Six ans après le début de l’opération « Liberté Immuable » le 7 octobre 2001, l’insécurité règne plus que jamais. Alors que les autorités afghanes sont incapables d’assurer un semblant d’ordre hors de la capitale, Kaboul, les gouvernements occidentaux sont soumis constamment à la pression de leurs citoyens en faveur d’un retrait. L’heure est plus que jamais au développement de capacités locales de restauration de l’État de droit et de maintien de l’ordre.
En juillet 2006, l’Union Européenne envoie une mission exploratoire afin d’évaluer l’appareil judiciaire et des forces de police en Afghanistan, suivie par une mission d’évaluation du 10 au 21 septembre 2006. Le rapport présenté au Conseil par la Mission d’évaluation Conjointe de l’UE le 13 octobre proposait notamment des recommandations sur les initiatives possibles afin de renforcer l’apport de l’UE en matière de réforme de l’État de droit et d’améliorer l’impact stratégique de cette action. Les plans proposés par la Mission conjointe n’ont pu recueillir l’unanimité.
Le Conseil Politique et de Sécurité, après avis du Comité pour les aspects civilo-militaires de la Politique Européenne de Sécurité et de Défense (PESD) décide d’envoyer une autre mission du 27 novembre au 14 décembre afin d’évaluer la faisabilité d’une mission PESD. Son rapport sert de fondement au Concept de Gestion de Crise élaboré par le Conseil Politique et de Sécurité, qui sera présenté au Conseil de l’Union le 26 janvier 2007 et approuvé par le Conseil Affaires Générales et Relations Extérieures le 12 février 2007. Le 23 mars 2007, par le vote la résolution 1746 (2007) le Conseil de Sécurité se félicite de la décision de l’UE d’établir une mission de police et de maintien de l’État de droit et de lutte contre le trafic de stupéfiants et d’aider à la réforme de la police – aux standards internationaux- aux échelons central, régional et provincial. Le Conseil de l’UE approuvera le concept opérationnel (CONOPS) le 23 avril 2007 avant de voter, le 30 mai, l’action commune établissant EUPOL Afghanistan.
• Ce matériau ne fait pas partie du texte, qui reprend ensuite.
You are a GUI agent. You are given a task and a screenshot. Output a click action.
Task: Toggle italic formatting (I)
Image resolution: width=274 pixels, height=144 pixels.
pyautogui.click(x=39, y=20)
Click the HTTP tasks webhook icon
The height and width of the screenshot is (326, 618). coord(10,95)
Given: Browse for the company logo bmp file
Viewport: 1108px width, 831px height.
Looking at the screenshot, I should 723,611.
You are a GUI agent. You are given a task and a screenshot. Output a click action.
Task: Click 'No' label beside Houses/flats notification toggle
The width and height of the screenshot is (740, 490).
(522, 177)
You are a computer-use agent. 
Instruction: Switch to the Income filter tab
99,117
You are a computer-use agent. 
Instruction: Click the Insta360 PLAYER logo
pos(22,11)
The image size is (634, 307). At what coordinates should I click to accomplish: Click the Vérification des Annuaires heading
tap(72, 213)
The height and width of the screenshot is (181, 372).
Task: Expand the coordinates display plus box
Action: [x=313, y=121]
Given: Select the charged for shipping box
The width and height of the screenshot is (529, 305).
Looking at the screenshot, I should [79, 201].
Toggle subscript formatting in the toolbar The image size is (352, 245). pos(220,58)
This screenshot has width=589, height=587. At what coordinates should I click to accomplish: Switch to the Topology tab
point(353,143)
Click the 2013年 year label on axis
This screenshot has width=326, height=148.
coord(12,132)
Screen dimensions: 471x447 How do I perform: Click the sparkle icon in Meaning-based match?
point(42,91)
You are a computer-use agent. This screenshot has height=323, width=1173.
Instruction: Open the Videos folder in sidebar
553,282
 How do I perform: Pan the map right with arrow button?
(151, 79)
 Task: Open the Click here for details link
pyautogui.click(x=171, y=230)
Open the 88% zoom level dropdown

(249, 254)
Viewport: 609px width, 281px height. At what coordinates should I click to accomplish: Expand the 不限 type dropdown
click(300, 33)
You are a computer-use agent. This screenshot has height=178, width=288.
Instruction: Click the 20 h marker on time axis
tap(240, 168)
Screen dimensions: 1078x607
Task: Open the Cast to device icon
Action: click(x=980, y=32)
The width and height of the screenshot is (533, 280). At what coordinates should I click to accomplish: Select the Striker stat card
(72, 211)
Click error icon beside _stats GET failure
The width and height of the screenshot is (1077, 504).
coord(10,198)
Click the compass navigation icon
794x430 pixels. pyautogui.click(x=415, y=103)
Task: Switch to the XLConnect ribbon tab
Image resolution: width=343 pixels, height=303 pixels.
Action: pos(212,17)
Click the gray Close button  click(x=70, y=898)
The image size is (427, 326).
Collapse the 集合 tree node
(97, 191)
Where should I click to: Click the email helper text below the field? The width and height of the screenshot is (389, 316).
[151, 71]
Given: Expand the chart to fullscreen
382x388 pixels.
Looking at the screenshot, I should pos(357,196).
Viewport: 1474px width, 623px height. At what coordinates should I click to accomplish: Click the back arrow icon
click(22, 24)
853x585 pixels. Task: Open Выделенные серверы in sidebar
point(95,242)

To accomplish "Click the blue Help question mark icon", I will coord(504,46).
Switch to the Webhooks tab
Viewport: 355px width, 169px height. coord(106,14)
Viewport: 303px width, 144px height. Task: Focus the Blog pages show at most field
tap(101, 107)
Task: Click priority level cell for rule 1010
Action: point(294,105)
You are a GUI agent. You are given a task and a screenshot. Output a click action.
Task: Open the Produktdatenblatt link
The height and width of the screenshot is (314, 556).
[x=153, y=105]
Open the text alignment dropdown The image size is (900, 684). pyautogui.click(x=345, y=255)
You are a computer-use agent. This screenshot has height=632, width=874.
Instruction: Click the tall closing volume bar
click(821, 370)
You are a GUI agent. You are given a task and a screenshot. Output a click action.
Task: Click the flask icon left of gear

Cette mission sera déployée pour une durée minimale de 3 ans. Sa taille relativement réduite (près de 190 experts en matière de police, d’application de la loi et de justice) est présentée comme un souci de favoriser l’appropriation du processus par les Afghans. EUPOL Afghanistan aura pour mission d’assurer le suivi, le tutorat, le conseil et la formation aux différents niveaux du ministère de l’intérieur afghan, des régions et des provinces. Principalement et légalement européenne inscrite dans le cadre de la Politique Européenne de Sécurité et de Défense (PESD), EUPOL Afghanistan comprendra également des contributions d’États tiers (notamment le Canada et la Norvège). Elle collaborera étroitement avec les Équipes de Reconstruction Provinciale de la Force Internationale d’Assistance à la Sécurité (FIAS). Il s’agit, pour l’UE, d’améliorer l’impact stratégique de son action en Afghanistan en regroupant les initiatives nationales sous une même bannière et en en accroissant la cohérence avec d’autres initiatives européennes, notamment celles de la Commission relatives à l’État de droit. L’Allemagne y contribuera de manière significative : elle fournira le chef de mission et une part importante des experts déployés. Bénéficiant de plus de trente ans d’expérience en la matière sur le sol afghan, l’Allemagne a été chargée en 2002 par les Nations Unies de coordonner les efforts en matière de réforme de la police afghane.
Selon les termes de l’action commune du 30 mai 2007, EUPOL Afghanistan a pour objectifs :
D’ apporte[r] une aide substantielle pour la mise en place, sous gestion afghane, de dispositifs durables et efficaces dans le domaine des opérations civiles de maintien de l’ordre, qui assureront une interaction adéquate avec le système judiciaire pénal au sens large, conformément à l’action menée par la Communauté, les États membres et les autres acteurs internationaux en faveur du renforcement des institutions. En outre, la mission soutiendra le processus de réforme visant la création d’un service de police efficace et digne de confiance, qui opère conformément aux normes internationales, dans le cadre de l’État de droit et respecte les droits de l’homme
À cette fin, ses taches consistent à :
a) oeuvrer à la définition de stratégies, tout en accordant une importance particulière à l’élaboration d’une stratégie commune globale de la communauté internationale relative à une réforme de la police, qui tienne compte du Pacte pour l’Afghanistan et de la Stratégie nationale intérimaire pour le développement de l’Afghanistan ;
b) aider le gouvernement afghan à mettre en oeuvre sa stratégie de façon cohérente ;
c) améliorer la cohésion et la coordination parmi les acteurs internationaux ; et
d) développer les liens entre la police et la composante État de droit au sens large.